To do —
Copy the stretch of entries from the line containing "You are a GUI" through the line containing "click(960, 18)", keeping the requests, but scale every coordinate in the answers by 2.3 and round it to a whole number, rounding halves up. Leave all other numbers unchanged.

** begin Extracted records **

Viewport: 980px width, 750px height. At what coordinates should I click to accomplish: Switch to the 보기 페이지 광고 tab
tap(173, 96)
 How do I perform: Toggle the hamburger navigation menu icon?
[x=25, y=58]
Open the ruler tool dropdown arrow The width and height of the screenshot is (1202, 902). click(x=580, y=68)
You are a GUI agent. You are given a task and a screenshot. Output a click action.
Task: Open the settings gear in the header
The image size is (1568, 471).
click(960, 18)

** end Extracted records **
** begin Extracted records **

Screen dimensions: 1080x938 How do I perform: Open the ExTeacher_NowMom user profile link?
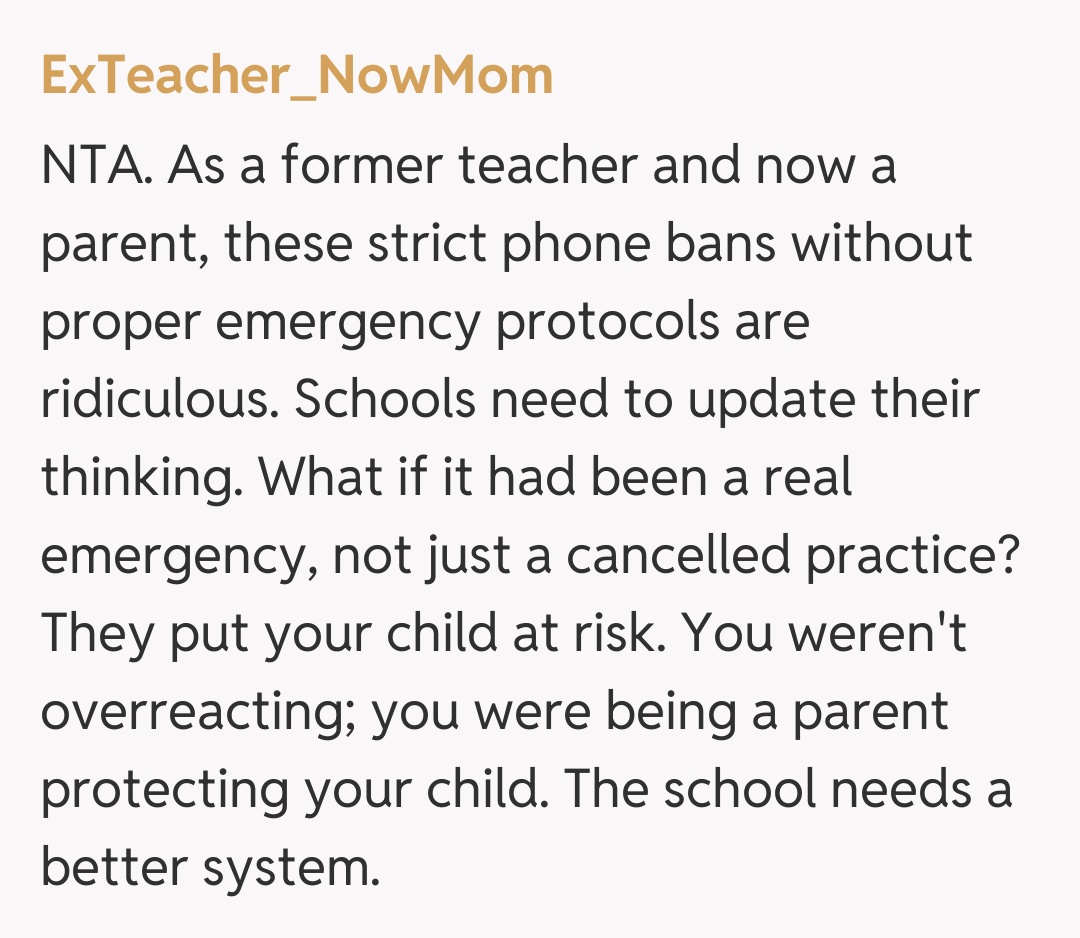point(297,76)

** end Extracted records **
** begin Extracted records **

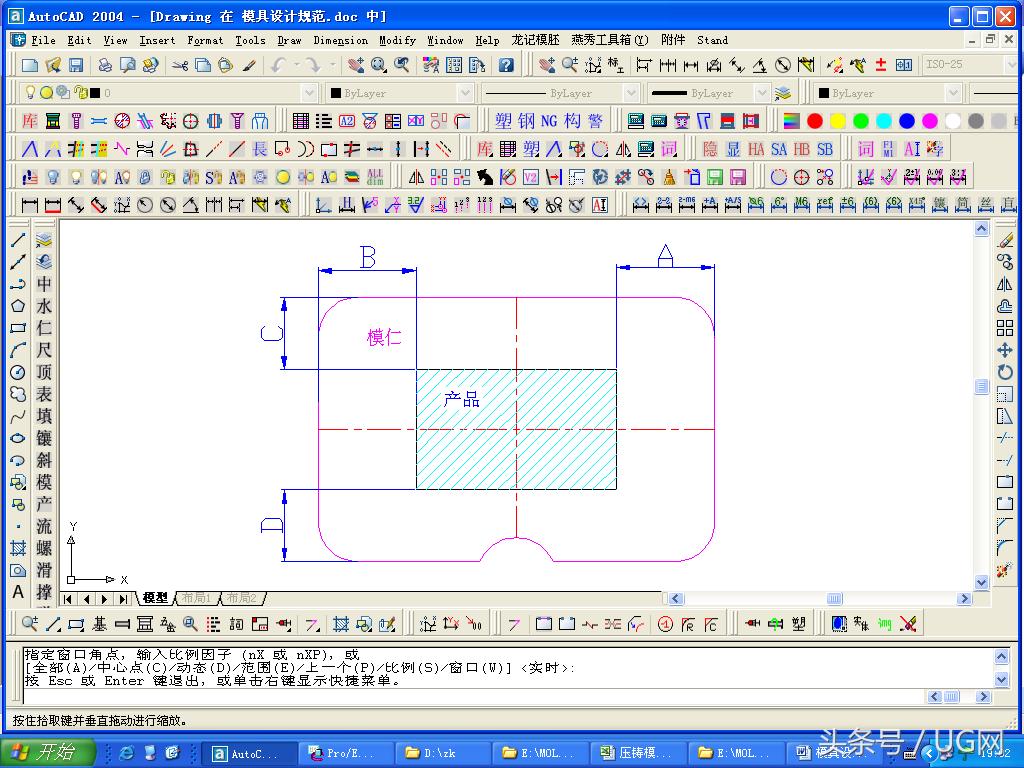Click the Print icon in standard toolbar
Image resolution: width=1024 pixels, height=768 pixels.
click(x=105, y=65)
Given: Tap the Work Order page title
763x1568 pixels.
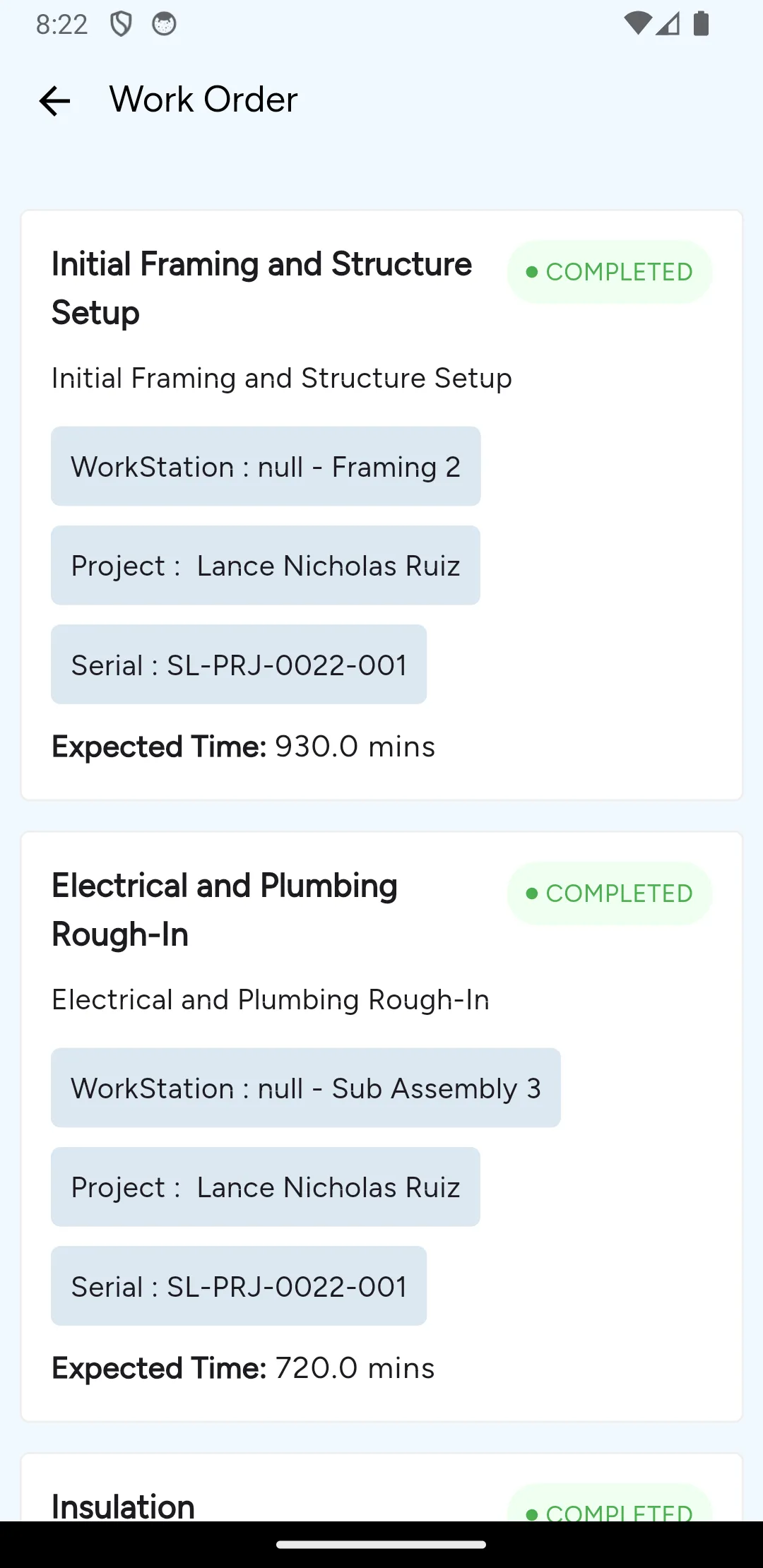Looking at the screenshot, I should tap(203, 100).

** end Extracted records **

Expected answer —
You are a GUI agent. You are given a task and a screenshot. Output a click action.
Task: Open the settings gear in the header
The image size is (1568, 471).
click(2208, 41)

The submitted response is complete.